Bad Boys For Life

by waldenwitch



Category: Bon Appétit Test Kitchen (Web Series), Bon Appétit Test Kitchen RPF, Chef RPF
Genre: Alternate Universe - Police, BATK but cops!, Buddy Cop AU, Gen, bad boys for life!
Language: English
Status: Completed
Published: 2020-02-18
Updated: 2020-02-18
Packaged: 2021-02-28 07:01:41
Rating: General Audiences
Warnings: No Archive Warnings Apply
Chapters: 1
Words: 3,051
Publisher: archiveofourown.org
Story URL: https://archiveofourown.org/works/22779877
Author URL: https://archiveofourown.org/users/waldenwitch/pseuds/waldenwitch
Summary: Couldn’t resist writing the story of Chris & Andy, the Bad Boys, in their Dodge Challenger. The buddy cop AU where Chris gets the chance to finally take down Kiwi, Rutabaga, and a few other of his nemeses.  More BATK references per square inch than are strictly necessary.
Comments: 9
Kudos: 32





	Bad Boys For Life

**Author's Note:**

> My knowledge of cops comes from movies & TV so I’m sure there is procedural stuff I got wrong. Just go with it. CW for light action movie-ish moves (guns out, knives out, but no blood/ gore). It’s not set in NY, just some random midsized, unnamed city. The crime aspect is thin to say the least- clearly I just wanted to write these two as buddy cops.
> 
> Please abide by the rules of RPF (this does not exist and we do not speak of it)

Detective Chris Morocco hadn’t wanted a partner. Especially some hot shot pretty boy like Andy Baraghani. Chris wanted things to be the same as they always were- working solo, cruising around in his classic black Dodge Challenger listening to Timecop 1983 and solving crimes. 

The Rutabaga trafficking case had been his downfall. He missed all the clues. The man was right in front of him but somehow Jasper Rutabaga escaped his scrutiny and went on to kidnap another woman, who thankfully survived. But the perp was never captured- killed in the ensuing shootout with police. It rankled Chris. Of course it did. He wanted to get the psycho. He wanted Jasper to pay for his crimes, for the family of his victims to look him in the eye and get the justice they deserved. 

Chris had been focused on another suspect, a friend of Rutabaga who lured the women out of clubs, sometimes with roofies, sometimes with sheer charm- Anton Sumac.
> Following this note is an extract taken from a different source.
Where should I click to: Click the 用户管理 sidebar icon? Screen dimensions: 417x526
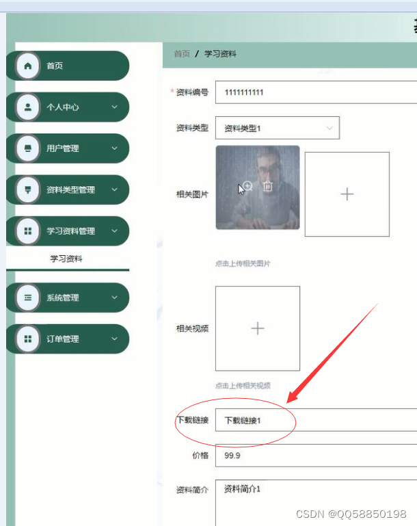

A figure of chaotic evil if Chris had ever seen one. Chris had been convinced he was the main player and if not, the key to breaking the whole operation wide open. Unfortunately Chris just wasn’t fast enough. He’d never forget the look on Officer Delany’s face after firing the fatal bullet into the perp. 

It had been a tough case. It was messy- a lot of leads to run down, too many for one person, really. Everyone agreed about that, especially the Captain Lalli Music who reamed him out for not asking for help and taking on too much alone. 

That case saw him pulled up in front of the Captain and Superintendent Rappaport. A little time off to clear his head, and the words he very much did not want to hear: “You’re getting a partner.”

“You’ve lost perspective, Morocco,” the Captain said, her voice tinged with disappointment. “You can’t go off doing this lone wolf shit anymore.” 

A partner. Great. Like he had the time and temperament to babysit some rookie fresh out of the academy. 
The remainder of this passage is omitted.